The Fiero is a popular base car for replicas of supercars such as Ferraris and Lamborghinis, as well as for various other kit cars, due to being one of the least expensive mid-engine cars available on the market.

===Legacy===
When the Fiero's 1984 model was introduced, it played a major role in building the "excitement" image that the Pontiac Division Motor Company wanted to establish in its car buyers. This car pioneered new concepts such as the participation of autoworkers in production methods as well as new materials provide a showcase as the first production car in the world to use a space/frame chassis with a separate body shell composed of SMC Sheet Molded Composite. According to Design News, Pontiac engineers pointed out that the Fiero experience helped the company to develop the sporty look of the Grand Am and Sunbird, as well as "road car" features in the once-traditional Bonneville and Grand Prix. Such Fiero advances as the composite skin lived on in new GM products like the Saturn.

===Scale models===

Several diecast model manufacturers have replicated the Fiero in various scales. Hot Wheels released a 1984 Fiero 2M4 under many paint schemes. Matchbox and Majorette also released Fiero models during the car's heyday. Monogram has released, and re-released, a 1985 Fiero GT model (the re-release is currently available). In recent years, a large 1:18 die-cast model of a 1985 GT was available in red and silver colors. In 2007 the Motor Max toy company began making small die-cast Fiero GT toys under the "American Graffiti" and "Fresh Cherries" lines. Select Wal-Mart locations sold a special "Since '68" Fiero made by Hot Wheels, which uses the original 1984 mold with a new paint job.

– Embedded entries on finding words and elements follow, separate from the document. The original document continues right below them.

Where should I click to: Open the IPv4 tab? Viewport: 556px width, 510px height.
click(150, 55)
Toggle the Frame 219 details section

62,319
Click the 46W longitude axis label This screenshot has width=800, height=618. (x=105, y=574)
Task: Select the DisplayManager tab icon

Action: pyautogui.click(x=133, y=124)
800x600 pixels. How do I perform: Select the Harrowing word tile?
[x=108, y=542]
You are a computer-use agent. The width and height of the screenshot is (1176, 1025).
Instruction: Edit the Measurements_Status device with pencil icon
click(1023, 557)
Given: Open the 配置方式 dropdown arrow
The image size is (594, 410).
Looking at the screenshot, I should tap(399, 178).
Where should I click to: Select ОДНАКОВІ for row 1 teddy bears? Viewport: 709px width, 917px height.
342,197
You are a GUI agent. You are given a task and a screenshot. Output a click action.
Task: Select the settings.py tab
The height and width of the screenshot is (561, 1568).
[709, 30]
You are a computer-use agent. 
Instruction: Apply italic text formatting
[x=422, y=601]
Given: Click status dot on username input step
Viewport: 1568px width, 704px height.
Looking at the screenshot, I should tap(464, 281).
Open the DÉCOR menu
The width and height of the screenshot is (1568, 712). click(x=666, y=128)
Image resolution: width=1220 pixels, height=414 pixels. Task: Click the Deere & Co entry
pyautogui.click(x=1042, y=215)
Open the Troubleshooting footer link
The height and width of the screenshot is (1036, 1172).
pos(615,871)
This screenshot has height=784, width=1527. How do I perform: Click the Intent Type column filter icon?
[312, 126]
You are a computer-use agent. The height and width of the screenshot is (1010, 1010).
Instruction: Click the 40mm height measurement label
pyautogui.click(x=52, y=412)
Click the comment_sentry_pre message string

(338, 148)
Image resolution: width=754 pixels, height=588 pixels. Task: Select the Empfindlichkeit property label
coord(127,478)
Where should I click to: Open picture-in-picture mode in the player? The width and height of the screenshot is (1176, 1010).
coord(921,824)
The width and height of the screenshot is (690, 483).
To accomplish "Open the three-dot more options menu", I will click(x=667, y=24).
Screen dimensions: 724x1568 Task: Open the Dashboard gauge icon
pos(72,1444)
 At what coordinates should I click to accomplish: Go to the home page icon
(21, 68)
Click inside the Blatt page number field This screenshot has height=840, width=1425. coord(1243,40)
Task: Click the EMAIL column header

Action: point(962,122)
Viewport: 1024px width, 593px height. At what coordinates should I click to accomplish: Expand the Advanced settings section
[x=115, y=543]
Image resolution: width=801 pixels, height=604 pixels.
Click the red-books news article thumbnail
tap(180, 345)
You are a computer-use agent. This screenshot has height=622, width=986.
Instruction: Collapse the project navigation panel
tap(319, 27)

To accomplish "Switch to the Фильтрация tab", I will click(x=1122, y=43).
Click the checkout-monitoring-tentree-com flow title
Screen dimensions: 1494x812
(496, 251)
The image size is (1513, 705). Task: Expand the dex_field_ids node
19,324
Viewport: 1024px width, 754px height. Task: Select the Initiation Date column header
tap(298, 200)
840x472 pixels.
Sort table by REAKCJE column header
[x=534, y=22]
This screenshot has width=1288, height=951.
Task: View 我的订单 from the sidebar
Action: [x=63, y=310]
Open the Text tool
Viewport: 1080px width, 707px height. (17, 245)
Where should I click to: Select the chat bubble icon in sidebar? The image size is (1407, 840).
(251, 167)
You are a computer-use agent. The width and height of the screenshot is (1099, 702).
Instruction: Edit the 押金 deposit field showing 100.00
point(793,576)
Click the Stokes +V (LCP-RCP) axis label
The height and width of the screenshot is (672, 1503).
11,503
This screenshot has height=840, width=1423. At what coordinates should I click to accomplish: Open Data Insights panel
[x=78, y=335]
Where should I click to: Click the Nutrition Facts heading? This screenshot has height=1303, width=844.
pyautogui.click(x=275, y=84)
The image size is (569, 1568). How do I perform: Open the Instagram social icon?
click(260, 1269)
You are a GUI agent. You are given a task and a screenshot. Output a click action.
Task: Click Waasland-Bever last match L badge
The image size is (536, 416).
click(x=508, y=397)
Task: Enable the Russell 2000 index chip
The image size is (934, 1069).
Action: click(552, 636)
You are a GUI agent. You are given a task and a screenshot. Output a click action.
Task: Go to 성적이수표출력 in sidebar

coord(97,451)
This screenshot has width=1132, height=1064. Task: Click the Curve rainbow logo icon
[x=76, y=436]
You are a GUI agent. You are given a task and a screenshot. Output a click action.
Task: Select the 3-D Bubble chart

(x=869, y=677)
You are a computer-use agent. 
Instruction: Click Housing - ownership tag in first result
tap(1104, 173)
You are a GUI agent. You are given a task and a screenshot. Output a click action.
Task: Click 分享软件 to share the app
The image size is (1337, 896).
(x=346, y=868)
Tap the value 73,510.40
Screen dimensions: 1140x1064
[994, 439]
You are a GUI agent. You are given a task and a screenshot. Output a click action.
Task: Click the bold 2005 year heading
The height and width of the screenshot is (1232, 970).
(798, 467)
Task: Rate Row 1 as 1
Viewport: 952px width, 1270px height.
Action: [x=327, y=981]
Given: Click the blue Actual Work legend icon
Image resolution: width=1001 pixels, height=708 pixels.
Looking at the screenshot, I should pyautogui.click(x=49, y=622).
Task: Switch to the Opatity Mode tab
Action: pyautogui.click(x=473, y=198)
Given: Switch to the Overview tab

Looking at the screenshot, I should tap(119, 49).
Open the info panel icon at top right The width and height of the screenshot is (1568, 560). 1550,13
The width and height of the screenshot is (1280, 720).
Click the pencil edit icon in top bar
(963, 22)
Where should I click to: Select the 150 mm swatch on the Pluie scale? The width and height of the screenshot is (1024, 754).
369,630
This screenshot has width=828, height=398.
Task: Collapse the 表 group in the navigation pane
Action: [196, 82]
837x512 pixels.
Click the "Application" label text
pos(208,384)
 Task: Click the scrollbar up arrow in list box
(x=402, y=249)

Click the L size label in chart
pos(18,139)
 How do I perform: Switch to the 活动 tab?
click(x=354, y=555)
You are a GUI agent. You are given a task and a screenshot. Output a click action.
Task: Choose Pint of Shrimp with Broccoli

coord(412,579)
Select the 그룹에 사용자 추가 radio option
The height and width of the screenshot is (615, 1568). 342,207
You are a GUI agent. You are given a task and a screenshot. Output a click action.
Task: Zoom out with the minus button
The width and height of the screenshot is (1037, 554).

The Kenner toy line M.A.S.K. had a black Fiero GT that converted into a glider craft and three wheeled chopper, called "Fireforce." Tonka's toy line Gobots included a character, "Sparky", who converted into a 1984 Fiero 2M4 (called a "P-car" on the packaging). Also worth mention is the Transformers character Punch/Counterpunch, a spy who converts into a vehicle looking similar to a 1985 Fiero GT, but modified to avoid trademark issues. Other plastic-kit display models were released by MPC-ERTL in 1:25 scale. One was a 1984 2M4 kit 10883, the other was 1987 (essentially identical to 1986) GT kit 6401.